陪苏老太爷坐在堂屋内的崔老安人,不由挑眉看向门口跪着的苏令仪,一双精明的眼睛如刀似剑,仿佛是想看透苏令仪内心的真实想法。
看来柔丫头说的不错,苏令仪跪了一夜祠堂,仿佛开了窍,不仅变得能说会道,连行事做派也和之前大不相同,难道真是祖宗显灵了?
“你倒会狡辩!”苏老太爷气急了,狠拍一下桌子站了起来,他指着苏令仪厉声质问,“纵然你四姐姐不该出现在信国公府,为何信国公夫人赶走你四姐姐时,你并不曾出言相帮?若当时你肯说一句,你四姐姐是跟着你去的,苏家又何以丢尽了脸面?”
苏令仪回头看了看已经受刑结束,此刻正和尤氏跪在一起的苏嘉柔,她躲闪的眼睛,已然说明了一切。
看来苏嘉柔只是说出了她被国公夫人赶走,并没有把她被撇在门外以及和陆哲“心心相印”的事情说出来,也是,否则二房怎么能将丢尽苏府颜面的脏水泼到自己身上呢?
苏嘉柔,这一次绝对不能放过你了!
苏令深吸了一口气,朗声道:“祖父,今日之事您怎能只听四姐姐片面之词呢?今日孙女方到信国公府大门口,四姐姐便追了上来,威胁孙女带她一块儿赴宴,孙女明知四姐姐被祖父罚去了庄子,又怎会与她同流合污,断然拒绝了,谁知四姐姐竟去找了信国公府二公子,她进了信国公府还不罢休,还找到我说……说……”

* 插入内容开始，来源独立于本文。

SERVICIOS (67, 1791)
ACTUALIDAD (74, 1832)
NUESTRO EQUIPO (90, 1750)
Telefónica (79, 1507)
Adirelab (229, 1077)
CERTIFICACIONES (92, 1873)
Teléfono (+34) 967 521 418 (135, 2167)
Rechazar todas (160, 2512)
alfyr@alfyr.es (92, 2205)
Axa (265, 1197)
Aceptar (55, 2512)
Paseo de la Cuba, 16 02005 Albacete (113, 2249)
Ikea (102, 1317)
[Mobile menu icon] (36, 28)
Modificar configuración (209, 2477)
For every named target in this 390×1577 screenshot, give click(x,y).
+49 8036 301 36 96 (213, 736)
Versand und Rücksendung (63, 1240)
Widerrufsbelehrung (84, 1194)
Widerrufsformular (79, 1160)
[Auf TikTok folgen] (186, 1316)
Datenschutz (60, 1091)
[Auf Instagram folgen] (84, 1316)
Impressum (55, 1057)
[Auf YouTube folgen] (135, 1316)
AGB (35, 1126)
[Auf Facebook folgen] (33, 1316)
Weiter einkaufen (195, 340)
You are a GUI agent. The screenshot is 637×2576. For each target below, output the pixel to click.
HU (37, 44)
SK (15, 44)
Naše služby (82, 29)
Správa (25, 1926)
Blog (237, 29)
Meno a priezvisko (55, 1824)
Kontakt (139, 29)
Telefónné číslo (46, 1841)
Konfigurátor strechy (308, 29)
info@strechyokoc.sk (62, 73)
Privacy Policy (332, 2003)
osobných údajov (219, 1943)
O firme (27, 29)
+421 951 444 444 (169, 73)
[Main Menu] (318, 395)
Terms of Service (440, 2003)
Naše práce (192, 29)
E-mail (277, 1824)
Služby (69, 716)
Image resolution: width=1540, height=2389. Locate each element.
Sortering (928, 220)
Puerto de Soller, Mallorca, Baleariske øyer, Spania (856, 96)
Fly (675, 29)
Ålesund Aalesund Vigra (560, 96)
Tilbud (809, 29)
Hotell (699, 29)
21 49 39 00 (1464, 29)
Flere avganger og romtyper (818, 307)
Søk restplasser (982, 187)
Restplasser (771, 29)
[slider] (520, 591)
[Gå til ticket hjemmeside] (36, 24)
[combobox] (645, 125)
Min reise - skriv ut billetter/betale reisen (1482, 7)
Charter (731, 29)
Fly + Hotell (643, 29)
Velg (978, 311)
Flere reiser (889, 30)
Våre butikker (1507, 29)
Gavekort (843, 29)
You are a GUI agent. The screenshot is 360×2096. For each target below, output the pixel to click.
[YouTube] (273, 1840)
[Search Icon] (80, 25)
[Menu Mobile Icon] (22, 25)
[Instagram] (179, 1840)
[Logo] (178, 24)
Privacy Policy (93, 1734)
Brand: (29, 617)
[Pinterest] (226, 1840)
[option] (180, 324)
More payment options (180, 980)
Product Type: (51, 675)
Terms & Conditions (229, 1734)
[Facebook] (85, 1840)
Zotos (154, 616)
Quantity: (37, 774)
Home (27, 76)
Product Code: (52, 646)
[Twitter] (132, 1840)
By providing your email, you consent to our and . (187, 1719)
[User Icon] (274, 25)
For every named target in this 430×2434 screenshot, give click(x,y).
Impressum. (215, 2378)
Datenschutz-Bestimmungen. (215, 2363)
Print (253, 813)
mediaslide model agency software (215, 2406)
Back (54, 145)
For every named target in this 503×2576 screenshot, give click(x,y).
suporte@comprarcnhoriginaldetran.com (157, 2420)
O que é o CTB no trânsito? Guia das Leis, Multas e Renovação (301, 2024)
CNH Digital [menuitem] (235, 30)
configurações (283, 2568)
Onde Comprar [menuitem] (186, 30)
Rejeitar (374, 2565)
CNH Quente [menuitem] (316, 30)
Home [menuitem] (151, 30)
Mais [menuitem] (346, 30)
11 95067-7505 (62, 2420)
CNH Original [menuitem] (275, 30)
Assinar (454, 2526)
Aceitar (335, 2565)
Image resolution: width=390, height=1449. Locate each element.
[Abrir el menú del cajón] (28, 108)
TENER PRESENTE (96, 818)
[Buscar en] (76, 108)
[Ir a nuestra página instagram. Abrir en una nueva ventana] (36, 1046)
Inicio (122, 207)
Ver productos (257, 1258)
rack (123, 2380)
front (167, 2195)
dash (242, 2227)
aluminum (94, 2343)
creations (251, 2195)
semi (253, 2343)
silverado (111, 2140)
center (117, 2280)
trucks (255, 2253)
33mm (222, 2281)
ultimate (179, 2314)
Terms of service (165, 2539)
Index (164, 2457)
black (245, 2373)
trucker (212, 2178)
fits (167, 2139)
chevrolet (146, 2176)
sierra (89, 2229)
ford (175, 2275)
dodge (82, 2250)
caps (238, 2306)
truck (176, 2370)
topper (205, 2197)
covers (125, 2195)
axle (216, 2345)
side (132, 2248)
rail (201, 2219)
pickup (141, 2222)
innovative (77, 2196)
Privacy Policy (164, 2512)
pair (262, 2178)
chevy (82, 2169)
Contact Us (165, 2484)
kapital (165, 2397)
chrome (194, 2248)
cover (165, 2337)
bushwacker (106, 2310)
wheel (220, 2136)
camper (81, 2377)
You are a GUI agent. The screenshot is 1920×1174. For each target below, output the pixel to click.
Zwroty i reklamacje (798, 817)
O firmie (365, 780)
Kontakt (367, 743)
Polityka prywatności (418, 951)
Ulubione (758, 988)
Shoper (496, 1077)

苏令仪说着突然掩面痛哭起来,一副痛心疾首的样子,“四姐姐逼我交出与信国公府定亲的玉佩,还说,有崔老安人和二婶婶为她谋划,嫁去信国公府的只能是她!孙女不肯,四姐姐便和我撕扯起来,惊动了信国公夫人,她这才赶走了四姐姐,我怕四姐姐出事,才打发人告诉了钟管家,没想到四姐姐竟然倒打一耙!”
“你撒谎!”苏嘉柔气急败坏地想站起来,但因为刚挨了板子,痛得实在无法站起身,只能依偎在尤氏怀中,一双眼睛喷火似的盯着她,“祖父,柔儿绝没有说过这样的话!都是她在胡说!她冤枉我!”
“四姐姐,好歹留着颜面吧!”苏令仪含泪道:“你说这些话的时候,信国公世子恰好经过,他听得一清二楚,祖父若不信,大可以将信国公府的人请来作证!”
这番话是苏令仪故意说给苏老太爷听的,他知道苏老太爷一向爱惜苏家颜面,定然不敢真的去信国公府找人作证,否则苏家就真的没脸了!
所以,即便苏令仪说的话中掺有水分,苏老太爷也找不出漏洞,而事情最坏的结果,便是她和苏嘉柔的话,苏老太爷都选择不信罢了!
果然,听了苏令仪的话,苏老太爷脸色更加难看,立刻出声呵斥道:“胡说,信国公府世子是什么人?怎好因咱们家的一点琐事便去打扰他?”
苏令仪双眼含泪,委屈道:“既然如此,祖父,那您到底是信我还是信四姐姐?”
“这……”
苏老太爷为难地皱起眉头,苏家和信国公府的婚事,是苏令仪已故的外祖母定下的,大房二房看着不免眼红,崔氏也曾私下和自己说过,想让四丫头取代六丫头嫁去信国公府。
然而上回四丫头在祠堂做出如此丑事,自己也早已为她安排了人家,二房和崔氏竟还不死心,难道是不满意自己的处置?
这样想着,苏老太爷犀利的眼神便扫向了崔氏
崔老安人却十分委屈的样子,她低低向苏老太爷道,“妾身虽有过这样的想法,但也只是曾经,一家人之间,何曾想过彼此算计?”
她说着用手帕擦了擦眼角,“妾身向亡姐发誓,并不曾做过这样的事!”
提起早已过世的原配妻子,苏老太爷眼角眉梢的冷意软化不少,看到伺候自己一辈子的人还要被晚辈泼脏水,他径直走到苏令仪面前,一字一句冷声道:“你敢发毒誓,你所说的话句句属实吗?”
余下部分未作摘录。